(Pointing data for screenshots)
________________

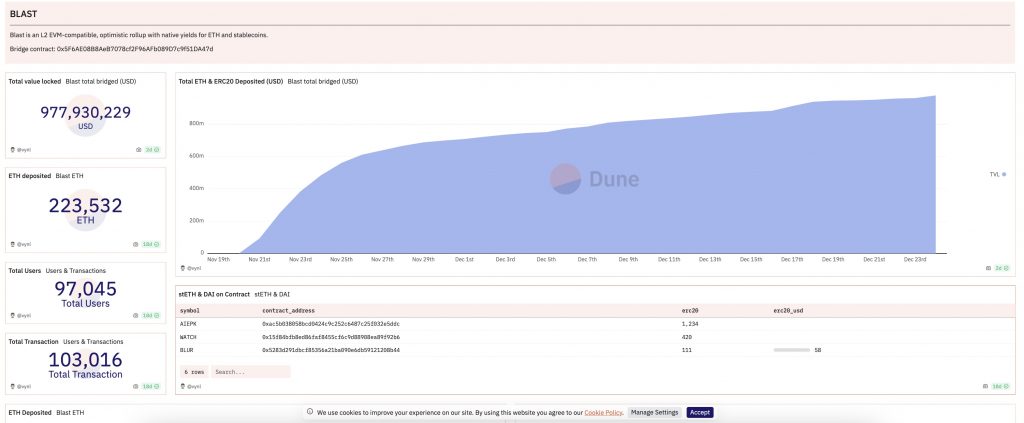Sort table by erc20 column header
Screen dimensions: 1024x423
pos(689,311)
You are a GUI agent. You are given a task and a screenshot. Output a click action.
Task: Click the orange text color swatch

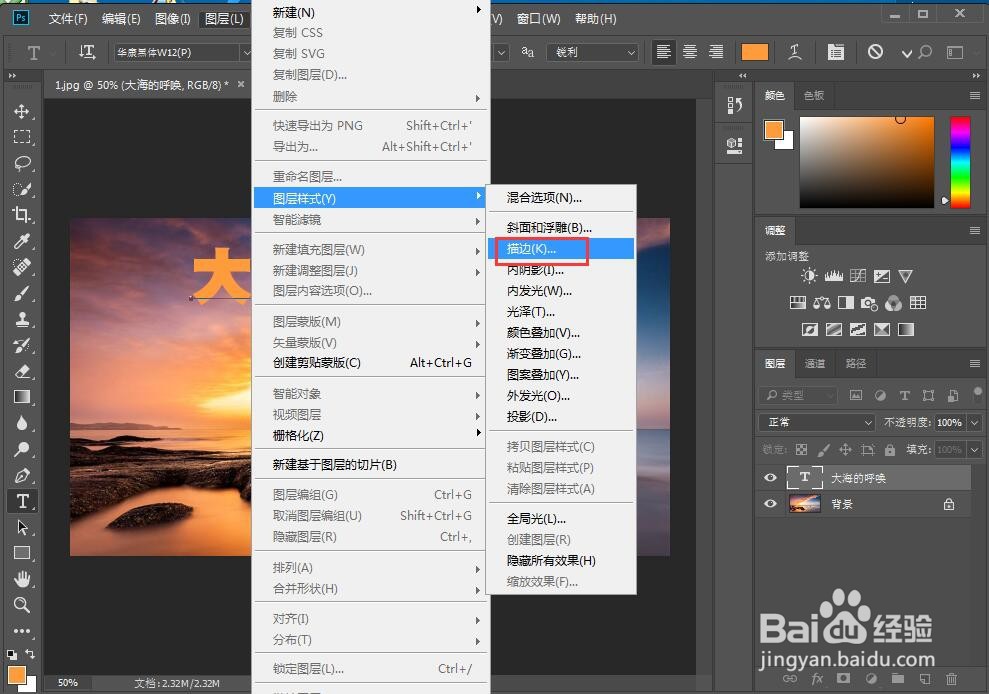(754, 51)
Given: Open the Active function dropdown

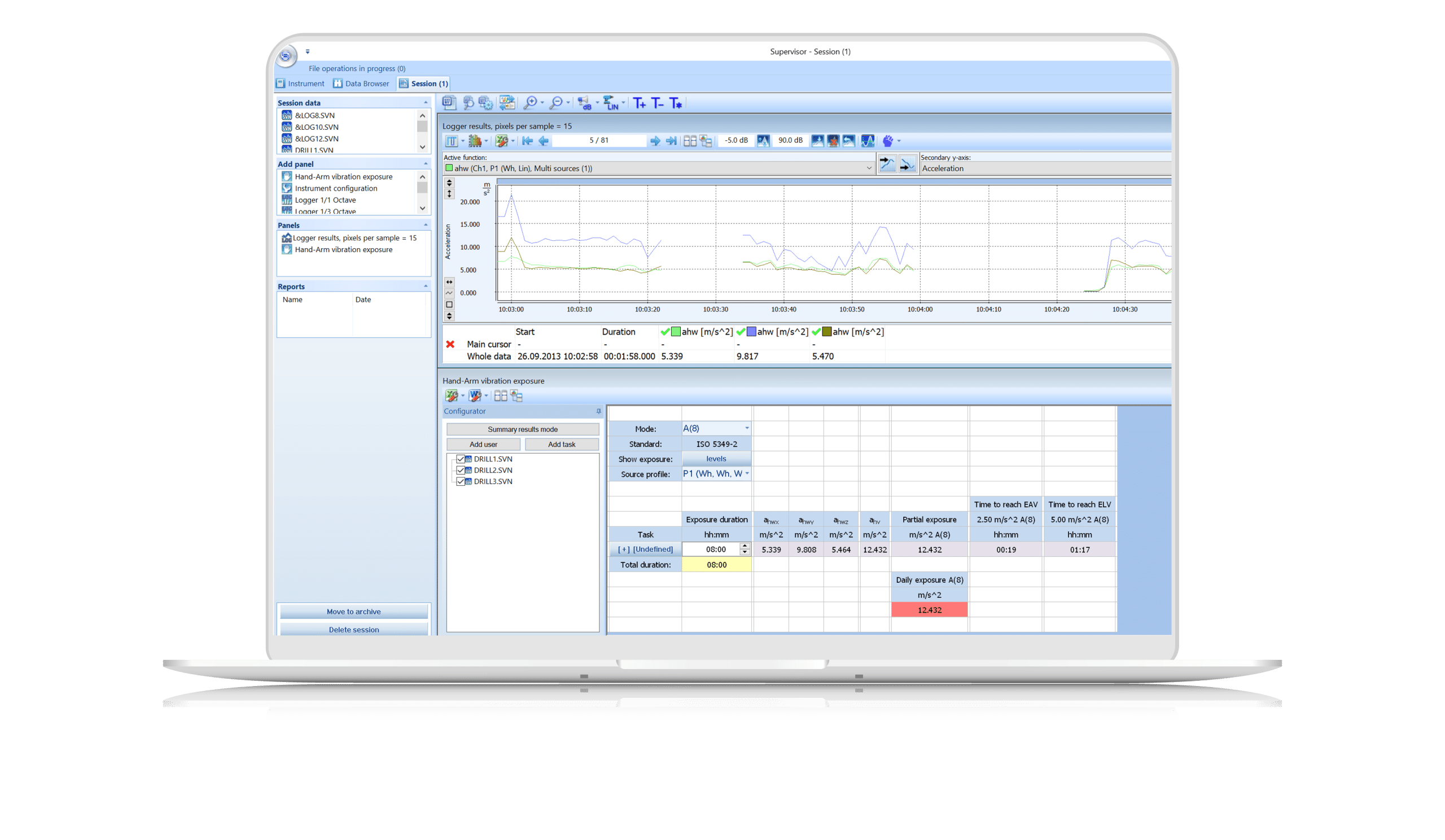Looking at the screenshot, I should 869,169.
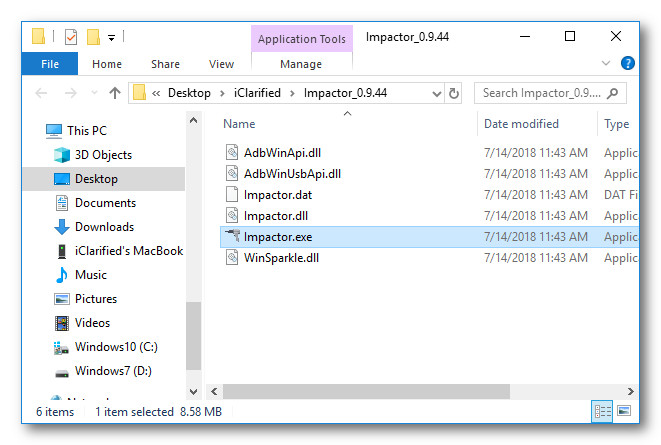Expand the ribbon with the chevron

(x=606, y=63)
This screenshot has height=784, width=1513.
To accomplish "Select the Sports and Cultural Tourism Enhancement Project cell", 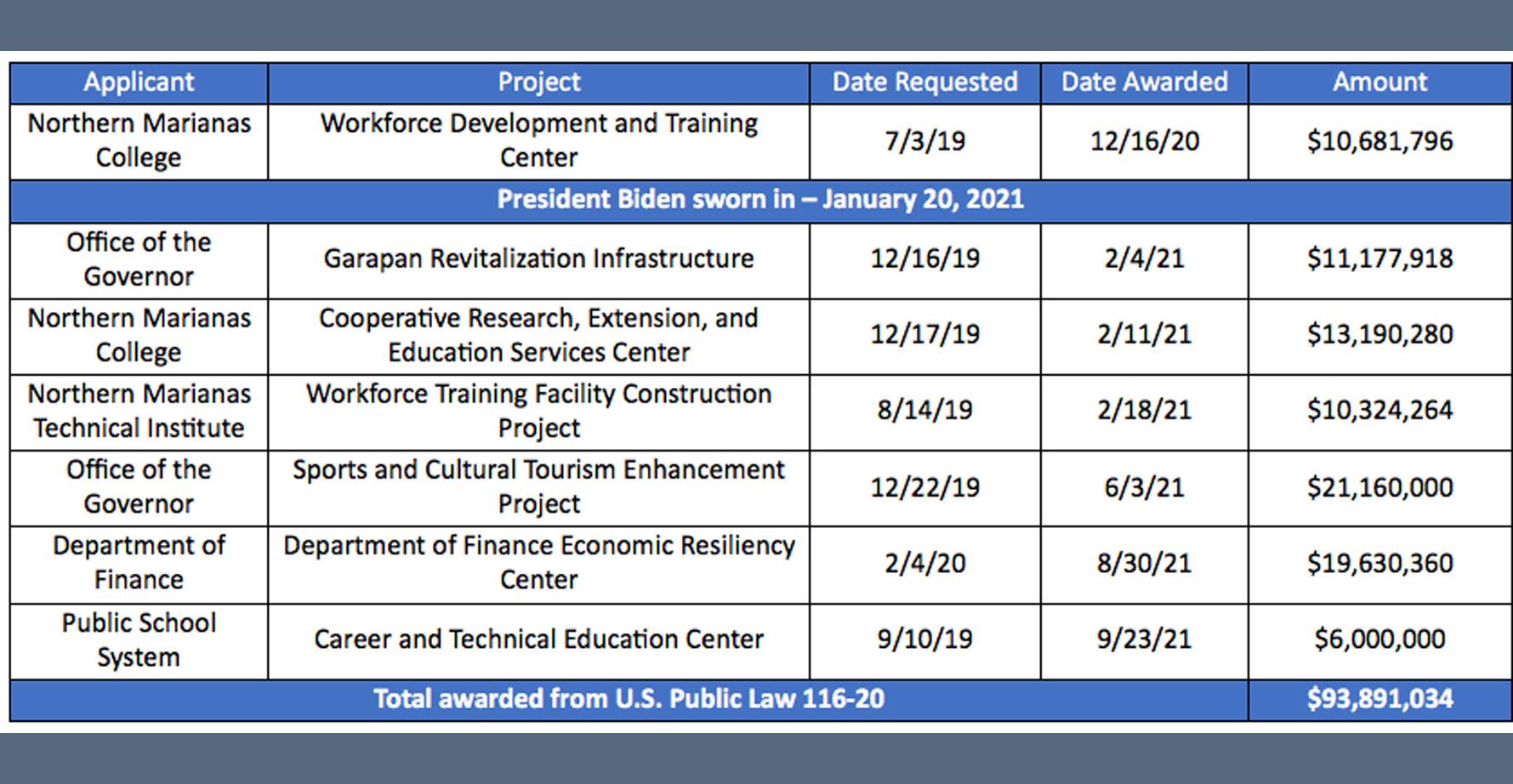I will click(x=538, y=487).
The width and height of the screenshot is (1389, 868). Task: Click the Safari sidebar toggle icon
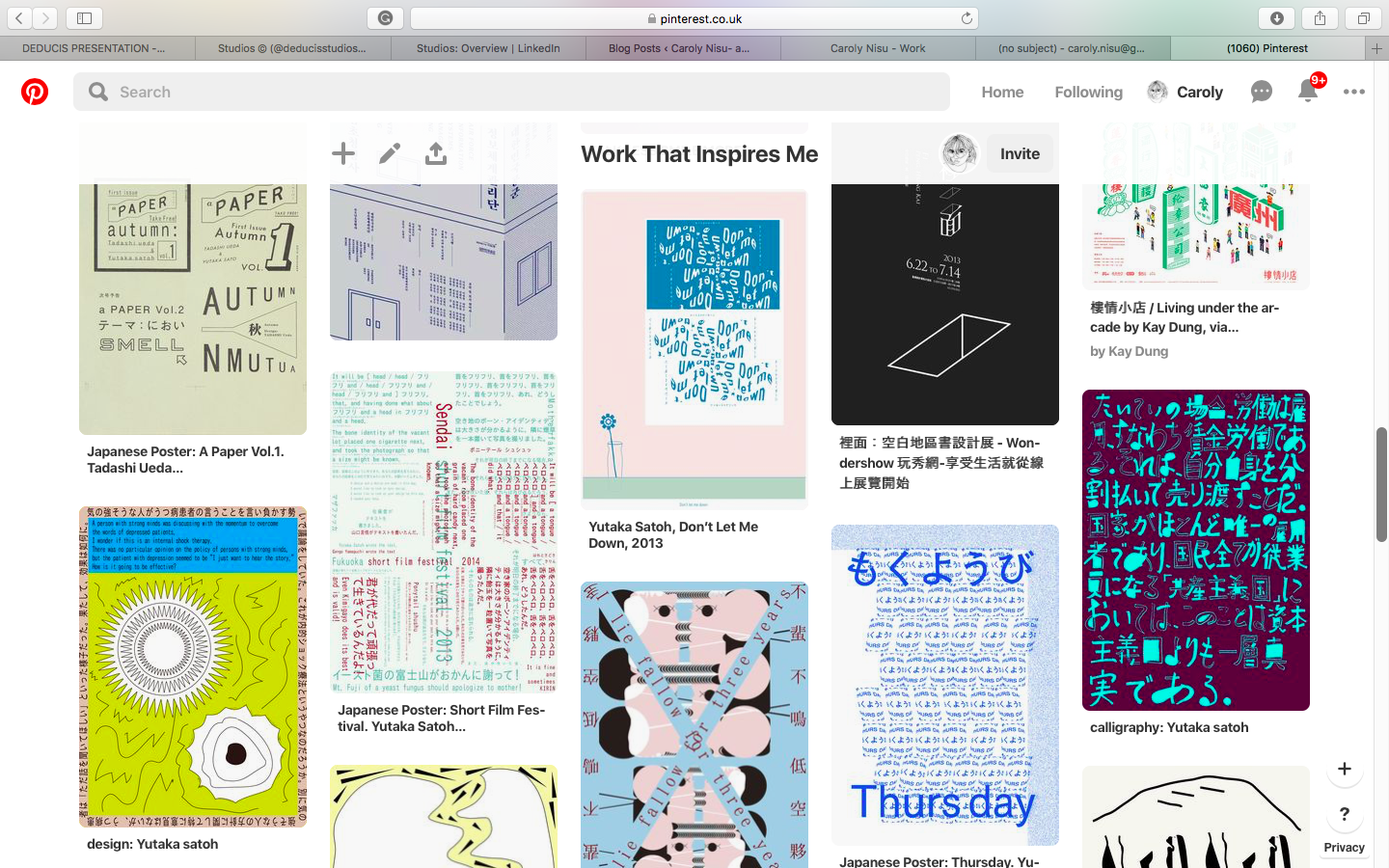84,18
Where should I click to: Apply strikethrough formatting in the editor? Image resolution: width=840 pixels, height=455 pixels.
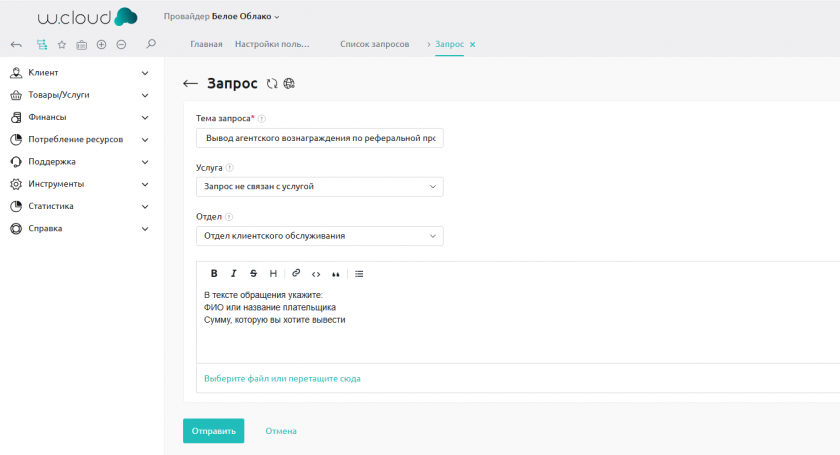coord(253,273)
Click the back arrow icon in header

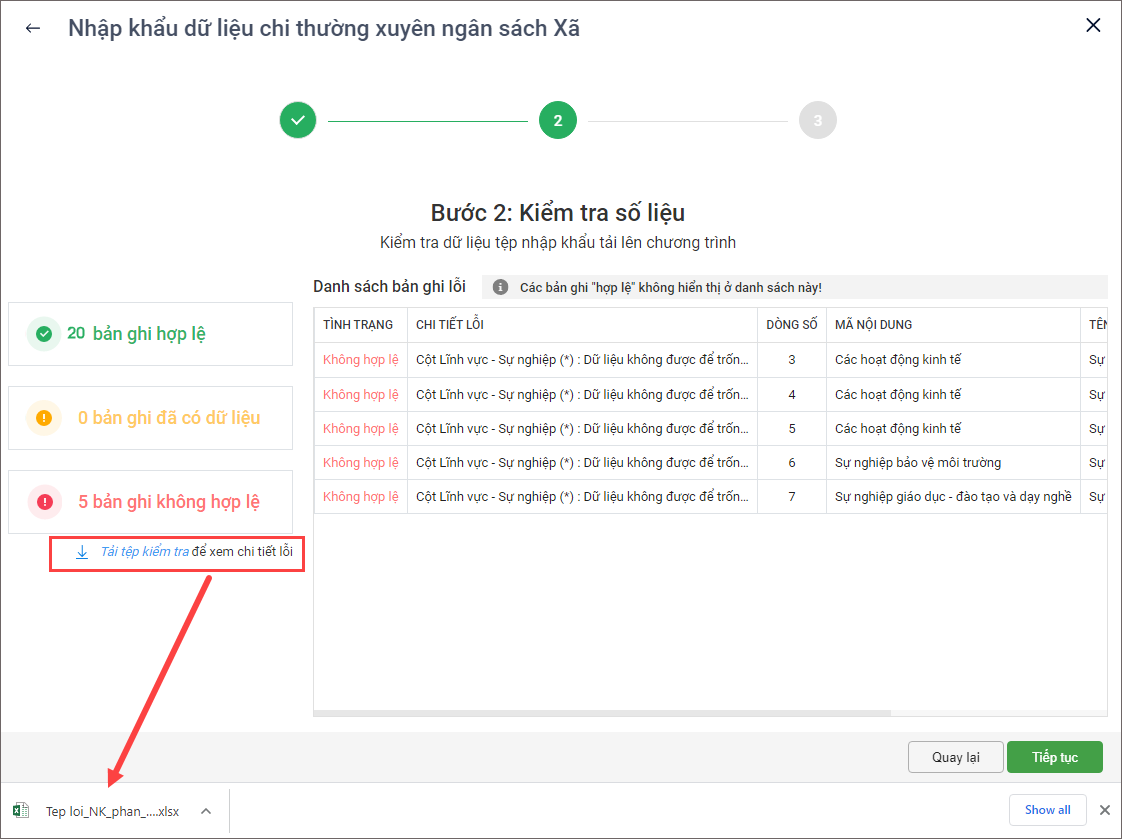point(33,28)
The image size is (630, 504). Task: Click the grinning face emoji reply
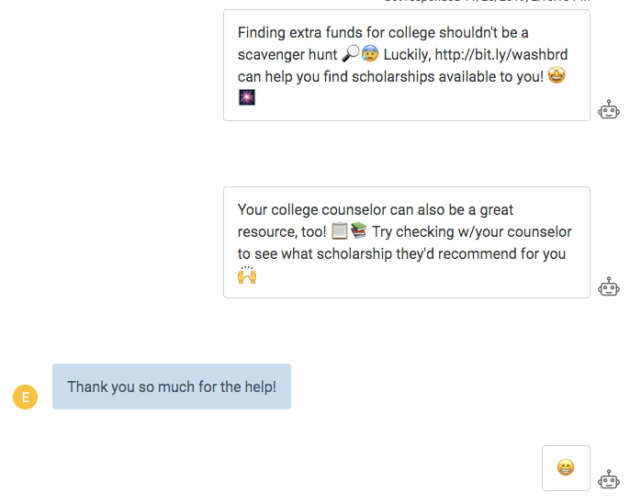click(x=566, y=467)
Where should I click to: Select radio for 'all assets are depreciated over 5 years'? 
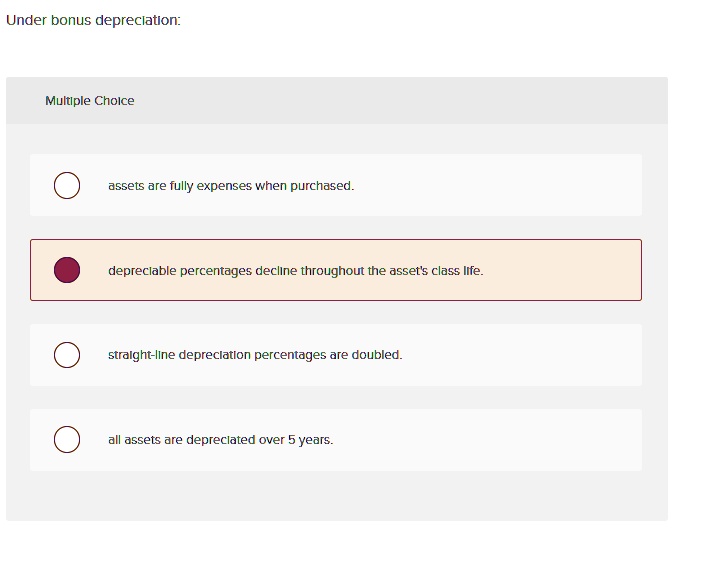click(x=67, y=439)
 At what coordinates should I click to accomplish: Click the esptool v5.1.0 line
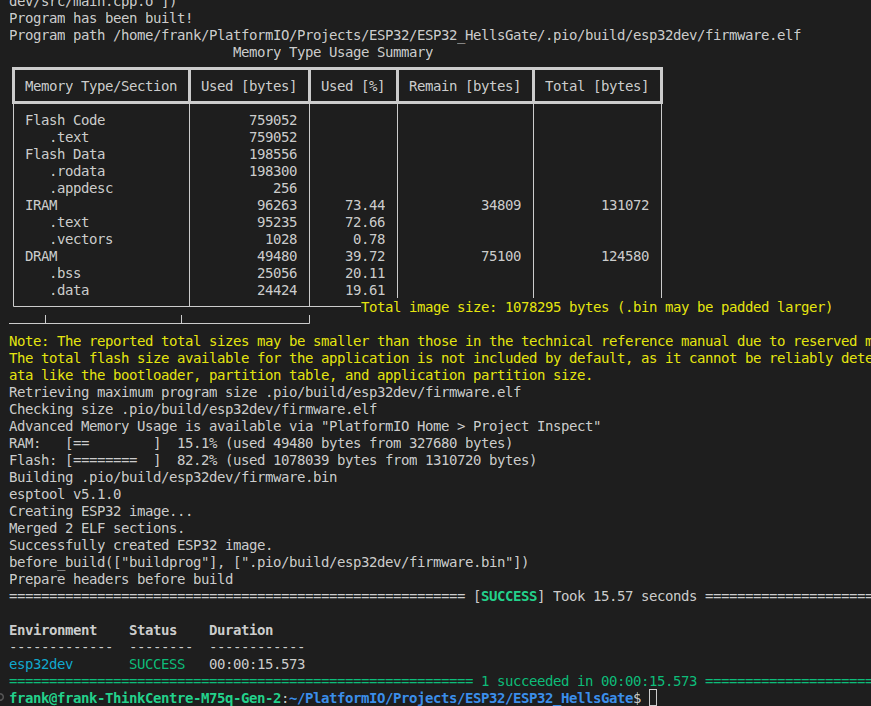(x=65, y=494)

________________

▶ _Task directions_
Rewrite the records from the line with "Where should I click to: Apply" through the end of the records, keeping the requests and shifting every coordinate in the answers by adding 51 to each number. Leave the pictures out.

▶ _Result below_
Where should I click to: Apply strikethrough formatting in the editor? Image resolution: width=840 pixels, height=455 pixels.
coord(304,324)
Click the back arrow icon in header

point(84,79)
The image size is (630, 504). Task: Click the grinning face emoji reply
click(x=617, y=518)
Where should I click to: Select radio for 'all assets are depreciated over 5 years'? 
click(x=118, y=490)
 At what coordinates should I click to accomplish: Click the esptool v5.1.0 line
(x=116, y=545)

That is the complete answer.